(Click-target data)
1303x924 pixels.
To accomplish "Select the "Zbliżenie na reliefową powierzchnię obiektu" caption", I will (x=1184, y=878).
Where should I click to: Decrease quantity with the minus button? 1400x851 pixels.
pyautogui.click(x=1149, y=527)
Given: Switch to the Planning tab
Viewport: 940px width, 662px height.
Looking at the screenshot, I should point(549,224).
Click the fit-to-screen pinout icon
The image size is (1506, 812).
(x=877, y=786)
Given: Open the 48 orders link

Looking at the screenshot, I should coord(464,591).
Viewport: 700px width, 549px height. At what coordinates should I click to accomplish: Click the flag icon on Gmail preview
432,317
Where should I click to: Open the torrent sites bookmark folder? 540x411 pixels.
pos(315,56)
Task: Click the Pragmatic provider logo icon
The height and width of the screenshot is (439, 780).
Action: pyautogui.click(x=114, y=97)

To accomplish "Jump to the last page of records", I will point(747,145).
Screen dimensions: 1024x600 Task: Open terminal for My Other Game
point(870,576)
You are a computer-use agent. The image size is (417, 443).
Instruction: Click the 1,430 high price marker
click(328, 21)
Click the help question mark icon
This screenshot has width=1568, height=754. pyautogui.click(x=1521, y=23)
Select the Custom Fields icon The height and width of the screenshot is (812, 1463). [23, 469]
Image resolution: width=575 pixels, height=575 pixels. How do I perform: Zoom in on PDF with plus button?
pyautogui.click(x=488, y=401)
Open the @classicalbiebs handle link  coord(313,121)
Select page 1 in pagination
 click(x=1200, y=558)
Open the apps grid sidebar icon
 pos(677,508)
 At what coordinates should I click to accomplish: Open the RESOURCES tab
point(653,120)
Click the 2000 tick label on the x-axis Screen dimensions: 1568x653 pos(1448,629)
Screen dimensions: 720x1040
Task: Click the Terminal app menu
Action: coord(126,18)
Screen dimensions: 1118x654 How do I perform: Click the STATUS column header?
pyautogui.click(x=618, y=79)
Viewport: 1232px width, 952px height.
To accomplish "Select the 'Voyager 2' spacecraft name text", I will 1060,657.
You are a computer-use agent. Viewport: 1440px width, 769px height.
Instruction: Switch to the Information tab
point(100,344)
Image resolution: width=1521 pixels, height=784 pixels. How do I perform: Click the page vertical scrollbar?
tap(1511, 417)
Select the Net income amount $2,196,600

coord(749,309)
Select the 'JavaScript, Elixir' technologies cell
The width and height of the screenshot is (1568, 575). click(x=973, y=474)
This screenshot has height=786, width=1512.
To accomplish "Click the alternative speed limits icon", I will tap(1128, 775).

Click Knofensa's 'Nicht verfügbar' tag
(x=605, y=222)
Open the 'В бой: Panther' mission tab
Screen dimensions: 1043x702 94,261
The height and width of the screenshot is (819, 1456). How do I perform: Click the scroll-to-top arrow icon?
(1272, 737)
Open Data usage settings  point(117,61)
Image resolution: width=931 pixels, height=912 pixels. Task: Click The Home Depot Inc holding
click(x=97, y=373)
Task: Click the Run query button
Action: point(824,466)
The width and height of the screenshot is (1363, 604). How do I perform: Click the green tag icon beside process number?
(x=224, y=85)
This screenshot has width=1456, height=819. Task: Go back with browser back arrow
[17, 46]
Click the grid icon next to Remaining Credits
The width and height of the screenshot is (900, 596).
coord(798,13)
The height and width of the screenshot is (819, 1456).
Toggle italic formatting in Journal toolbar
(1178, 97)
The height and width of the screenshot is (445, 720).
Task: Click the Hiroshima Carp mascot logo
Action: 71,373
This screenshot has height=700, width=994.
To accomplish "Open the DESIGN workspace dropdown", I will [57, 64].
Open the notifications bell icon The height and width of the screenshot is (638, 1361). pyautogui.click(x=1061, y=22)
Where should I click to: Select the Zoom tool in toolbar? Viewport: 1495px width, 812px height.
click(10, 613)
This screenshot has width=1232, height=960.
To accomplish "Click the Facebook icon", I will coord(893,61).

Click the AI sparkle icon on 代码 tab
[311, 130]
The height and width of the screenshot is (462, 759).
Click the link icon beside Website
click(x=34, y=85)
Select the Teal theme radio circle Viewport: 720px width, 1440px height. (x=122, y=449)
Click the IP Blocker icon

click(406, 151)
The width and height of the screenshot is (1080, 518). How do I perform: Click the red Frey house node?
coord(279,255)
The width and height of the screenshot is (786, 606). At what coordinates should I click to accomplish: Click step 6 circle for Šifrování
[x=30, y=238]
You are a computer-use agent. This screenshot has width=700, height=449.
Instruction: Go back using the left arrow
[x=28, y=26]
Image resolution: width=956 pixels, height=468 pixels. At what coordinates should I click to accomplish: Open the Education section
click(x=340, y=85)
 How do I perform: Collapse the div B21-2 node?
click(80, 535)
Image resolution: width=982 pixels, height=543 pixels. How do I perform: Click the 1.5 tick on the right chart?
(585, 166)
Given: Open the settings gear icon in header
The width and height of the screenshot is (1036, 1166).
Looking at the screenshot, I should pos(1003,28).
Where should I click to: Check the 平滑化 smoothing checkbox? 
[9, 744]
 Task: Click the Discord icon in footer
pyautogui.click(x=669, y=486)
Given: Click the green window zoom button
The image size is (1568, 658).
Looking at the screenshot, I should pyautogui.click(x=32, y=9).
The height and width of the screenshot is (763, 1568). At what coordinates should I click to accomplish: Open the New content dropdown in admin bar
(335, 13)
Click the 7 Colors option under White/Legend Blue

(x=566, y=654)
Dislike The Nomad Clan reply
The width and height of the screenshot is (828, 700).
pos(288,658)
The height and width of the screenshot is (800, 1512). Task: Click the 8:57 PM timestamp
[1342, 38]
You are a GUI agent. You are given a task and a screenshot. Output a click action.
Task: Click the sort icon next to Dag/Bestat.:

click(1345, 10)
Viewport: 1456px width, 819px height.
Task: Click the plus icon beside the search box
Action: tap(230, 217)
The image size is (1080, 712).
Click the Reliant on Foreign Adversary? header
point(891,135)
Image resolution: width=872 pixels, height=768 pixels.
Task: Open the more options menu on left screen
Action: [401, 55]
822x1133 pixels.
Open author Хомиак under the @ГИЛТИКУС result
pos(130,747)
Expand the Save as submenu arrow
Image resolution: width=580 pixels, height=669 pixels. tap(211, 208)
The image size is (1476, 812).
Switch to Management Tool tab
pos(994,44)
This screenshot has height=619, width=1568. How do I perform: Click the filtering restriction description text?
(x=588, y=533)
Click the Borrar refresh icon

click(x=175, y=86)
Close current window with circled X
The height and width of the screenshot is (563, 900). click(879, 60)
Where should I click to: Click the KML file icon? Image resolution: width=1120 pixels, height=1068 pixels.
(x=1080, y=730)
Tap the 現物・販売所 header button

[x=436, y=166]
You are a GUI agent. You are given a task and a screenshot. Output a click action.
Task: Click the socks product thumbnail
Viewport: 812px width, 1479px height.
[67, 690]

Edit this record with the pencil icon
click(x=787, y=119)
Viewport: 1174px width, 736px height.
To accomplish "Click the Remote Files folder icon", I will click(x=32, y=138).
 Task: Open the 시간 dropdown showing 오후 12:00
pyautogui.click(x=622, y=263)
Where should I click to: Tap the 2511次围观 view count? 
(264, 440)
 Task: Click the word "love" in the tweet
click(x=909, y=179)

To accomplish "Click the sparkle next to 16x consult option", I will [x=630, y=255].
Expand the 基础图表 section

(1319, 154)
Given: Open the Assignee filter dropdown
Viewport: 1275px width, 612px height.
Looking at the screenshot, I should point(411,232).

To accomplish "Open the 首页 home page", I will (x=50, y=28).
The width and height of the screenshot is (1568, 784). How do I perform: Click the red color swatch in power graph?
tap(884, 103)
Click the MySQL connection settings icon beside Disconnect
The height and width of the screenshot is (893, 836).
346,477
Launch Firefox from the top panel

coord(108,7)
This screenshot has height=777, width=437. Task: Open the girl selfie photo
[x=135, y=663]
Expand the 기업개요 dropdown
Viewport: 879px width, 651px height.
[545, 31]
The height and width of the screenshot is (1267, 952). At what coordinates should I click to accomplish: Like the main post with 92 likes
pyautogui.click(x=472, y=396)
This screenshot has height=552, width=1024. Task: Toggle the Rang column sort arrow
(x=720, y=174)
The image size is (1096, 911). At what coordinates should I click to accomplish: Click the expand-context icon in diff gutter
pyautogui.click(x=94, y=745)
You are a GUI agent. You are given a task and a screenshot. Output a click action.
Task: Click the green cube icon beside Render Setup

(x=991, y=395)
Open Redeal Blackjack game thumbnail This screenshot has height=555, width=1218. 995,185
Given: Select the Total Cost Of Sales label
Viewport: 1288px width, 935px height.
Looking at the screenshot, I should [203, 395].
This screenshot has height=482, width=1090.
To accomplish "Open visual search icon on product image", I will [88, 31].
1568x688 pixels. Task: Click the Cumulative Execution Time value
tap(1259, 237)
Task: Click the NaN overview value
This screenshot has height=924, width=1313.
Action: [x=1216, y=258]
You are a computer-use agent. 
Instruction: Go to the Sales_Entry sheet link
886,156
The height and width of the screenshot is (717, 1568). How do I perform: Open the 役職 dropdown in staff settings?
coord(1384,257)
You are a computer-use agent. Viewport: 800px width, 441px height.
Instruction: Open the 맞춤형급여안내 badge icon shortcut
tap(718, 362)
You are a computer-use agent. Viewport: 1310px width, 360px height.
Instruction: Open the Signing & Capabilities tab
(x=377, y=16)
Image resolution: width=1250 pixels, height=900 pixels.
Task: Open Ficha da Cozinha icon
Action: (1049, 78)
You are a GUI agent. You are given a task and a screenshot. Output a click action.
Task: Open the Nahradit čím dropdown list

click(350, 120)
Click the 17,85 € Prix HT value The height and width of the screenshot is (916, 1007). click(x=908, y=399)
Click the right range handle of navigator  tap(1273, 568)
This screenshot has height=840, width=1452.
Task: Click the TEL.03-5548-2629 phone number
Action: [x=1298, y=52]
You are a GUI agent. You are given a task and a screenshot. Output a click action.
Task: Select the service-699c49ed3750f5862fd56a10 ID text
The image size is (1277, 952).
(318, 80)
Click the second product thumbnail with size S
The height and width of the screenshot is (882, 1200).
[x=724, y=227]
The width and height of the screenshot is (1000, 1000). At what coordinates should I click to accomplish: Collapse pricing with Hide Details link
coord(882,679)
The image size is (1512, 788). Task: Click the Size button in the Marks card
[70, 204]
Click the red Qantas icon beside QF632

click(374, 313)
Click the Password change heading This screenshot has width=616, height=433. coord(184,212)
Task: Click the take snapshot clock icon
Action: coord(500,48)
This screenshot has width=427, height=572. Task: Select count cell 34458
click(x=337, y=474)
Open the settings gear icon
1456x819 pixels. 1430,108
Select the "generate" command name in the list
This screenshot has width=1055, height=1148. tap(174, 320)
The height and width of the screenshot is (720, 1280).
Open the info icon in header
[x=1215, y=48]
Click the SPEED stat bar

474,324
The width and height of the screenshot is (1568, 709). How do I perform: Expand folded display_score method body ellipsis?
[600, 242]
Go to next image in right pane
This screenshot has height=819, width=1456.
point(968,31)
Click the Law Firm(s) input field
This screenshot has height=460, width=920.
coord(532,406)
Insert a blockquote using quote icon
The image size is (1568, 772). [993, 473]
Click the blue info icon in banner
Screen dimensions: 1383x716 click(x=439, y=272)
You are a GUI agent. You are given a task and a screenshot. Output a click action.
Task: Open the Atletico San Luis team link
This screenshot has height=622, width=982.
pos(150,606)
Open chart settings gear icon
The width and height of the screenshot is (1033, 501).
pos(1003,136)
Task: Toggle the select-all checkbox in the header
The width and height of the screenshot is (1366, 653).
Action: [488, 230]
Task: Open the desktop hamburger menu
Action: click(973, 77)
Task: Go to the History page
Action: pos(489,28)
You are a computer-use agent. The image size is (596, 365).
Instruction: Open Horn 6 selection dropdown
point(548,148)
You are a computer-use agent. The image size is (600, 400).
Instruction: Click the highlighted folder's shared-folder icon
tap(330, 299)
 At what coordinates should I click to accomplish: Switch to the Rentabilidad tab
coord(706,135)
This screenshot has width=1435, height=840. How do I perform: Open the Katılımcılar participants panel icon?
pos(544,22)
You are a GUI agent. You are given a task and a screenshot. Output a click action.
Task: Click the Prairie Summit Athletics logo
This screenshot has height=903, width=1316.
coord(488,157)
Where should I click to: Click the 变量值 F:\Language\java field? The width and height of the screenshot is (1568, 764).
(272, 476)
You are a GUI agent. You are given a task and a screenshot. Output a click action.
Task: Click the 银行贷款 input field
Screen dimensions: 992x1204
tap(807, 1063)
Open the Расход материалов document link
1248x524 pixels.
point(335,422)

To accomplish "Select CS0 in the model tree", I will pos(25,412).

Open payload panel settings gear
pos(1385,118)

_Set exercise:_
Copy everything in the listing above from the line containing "The height and width of the screenshot is (763, 1568)." down to the line containing "pos(130,747)", both included, exactly as the lines stand.

_Result for this task:_
The height and width of the screenshot is (763, 1568). At what coordinates should I click to accomplish: Open the New content dropdown in admin bar
(335, 13)
Click the 7 Colors option under White/Legend Blue

(x=566, y=654)
Dislike The Nomad Clan reply
The width and height of the screenshot is (828, 700).
pos(288,658)
The height and width of the screenshot is (800, 1512). Task: Click the 8:57 PM timestamp
[1342, 38]
You are a GUI agent. You are given a task and a screenshot. Output a click action.
Task: Click the sort icon next to Dag/Bestat.:

click(1345, 10)
Viewport: 1456px width, 819px height.
Task: Click the plus icon beside the search box
Action: tap(230, 217)
The image size is (1080, 712).
Click the Reliant on Foreign Adversary? header
point(891,135)
Image resolution: width=872 pixels, height=768 pixels.
Task: Open the more options menu on left screen
Action: [401, 55]
822x1133 pixels.
Open author Хомиак under the @ГИЛТИКУС result
pos(130,747)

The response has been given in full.